Plasmid DNA Maxiprep Protocol

Tengyun Ma Edited in 3/29/2021

1.Kit

M5 HiPer Multi-color EndoFree Plasmid Maxi Kit 10T MF032-01

2.Before Starting

Bacterial cultures

Grow transformed E. coli cells overnight in LB (Luria-Bertani) medium with the appropriate antibiotic. Harvest the bacterial culture in transition between exponential phase and stationary phase. The culture should have a cell density of ~109 cells/mL or an optical density of 2.0 at 600 nm (OD600). (12-16h)

Plasmid type and copy number

Recommended volumes of cell culture for plasmid DNA purification are listed in the table below.

Plasmid Copy Number Miniprep Midiprep Maxiprep
High-copy plasmid 1–3 mL 15–25 mL 100–200 mL
Low-copy plasmid 10–15 mL 25–100 mL 250–500 mL

Verify that RNase A is added to the Solution1.
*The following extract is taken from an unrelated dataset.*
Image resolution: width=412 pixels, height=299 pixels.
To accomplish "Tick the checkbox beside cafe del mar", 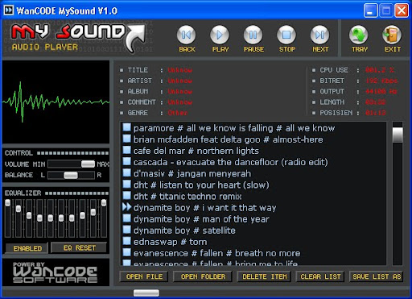I will tap(126, 150).
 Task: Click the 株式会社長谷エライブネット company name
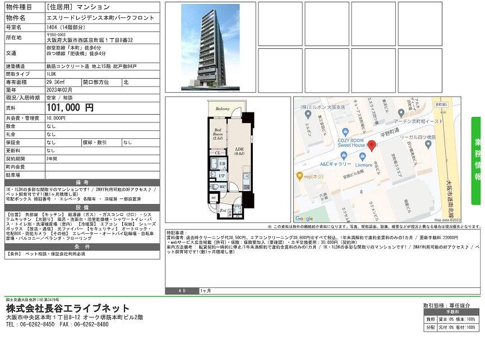(x=68, y=309)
Warm Solution 2 and Solution 3 briefly at 37°C to redissolve any particulate matter. Do not shake bottle.

3.Materials needed

  1. Overnight culture of transformed E. coli cells
  2. Isopropanol
  3. Ethanol absolute
  4. Sterile, microcentrifuge tubes
  5. Tubes or centrifuge bottles for harvesting cells
  6. Centrifuge and rotor appropriate for harvesting cells
  7. Sterile 50mL centrifuge tube (elution tube) capable of withstanding centrifugation forces >12,000 × g
  8. Centrifuge capable of centrifuging at >12,000 × g at 4°C
  9. Timer
  10. Pipettor (1000ul ) and tips

4.Components supplied with the kit

5.Steps

1 Equilibrate Add 2.5 mL Buffer BL to the MaxiSpin Column with collection tube,10000 rpm for 2 min. Remove all medium.
2 Harvest Sediment E. coli cells by centrifugation at10000 rpm for 2 min. Discard all medium.
3 Resuspend Add 10 mL Solution1 with RNase A to the cell pellet and resuspend the pellet until it is homogeneous reddish-brown.
4 Lyse Add 10 mL Solution2. Mix gently by inverting the capped tube until the mixture is homogeneous clear purple-red. Do not vortex. Incubate at room temperature for 5 minutes. Note: Do not allow lysis to proceed for more than 5 minutes.
5 Precipitate Add 10 mL Solution3. Mix immediately by inverting the tube until the mixture is homogeneous yellow. Do not vortex. Incubate at room temperature for 2 minutes. Centrifuge the lysate at 10000 rpm for 10 minutes at room temperature. Add 0.3x Isopropanol,mix up and down. Note: If the pellet does not adhere to the bottom of the tube, incubate the tube at room temperature for 5 minutes to allow the lysate and gelatinous pellet to separate. Pipet the clear lysate into another tube and centrifuge the tube at 10000 rpm for 5 minutes at room temperature to remove any remaining cellular debris.
6 Bind Load the supernatant onto the equilibrated column. Allow the solution in the column standing for 2 min. Centrifuge the tube at 10000 rpm for 1 min. Remove all medium.(Less than 10ml per time)
7 Wash Add 5 mL ToxinOut Buffer to the column. Standing for 10 min. Centrifuge the tube at 10000 rpm for 1 min. Discard the flow‑through after ToxinOut Buffer drains from the column. Add 10 mL Wash Buffer (WB2) to the column. Centrifuge the tube at 10000 rpm for 1 min. Discard the flow‑through after Wash Buffer (WB2) drains from the column. Centrifuge the tube at 10000 rpm for 5min to shake off the residual liquid.
8 Elute Place a new sterile 50-mL centrifuge tube under the column. Leave it for 5 minutes and let the ethanol evaporate completely. Add 1~2 mL (500ul) Elution Buffer (Buffer EB) to the column. Standing for 2 min. Centrifuge the tube at 10000 rpm for 1 min. The elution tube contains the purified DNA.
9 Wash In order to increase the elution efficiency, Repeat step 8 once.
10 Determination Nano Drop detects DNA concentration. To avoid repeated freezing and thawing of DNA, store the purified DNA at 4°C for immediate use or aliquot the DNA and store at –20°C for long-term storage.

备注:OD260值为1相当于大约50 μg/ml双链DNA。纯化的质粒DNAOD260/OD280通常在1.8-2.0左右,可直接应用于细胞转染甚至动物体内实验等对DNA纯度要求很高的实验中。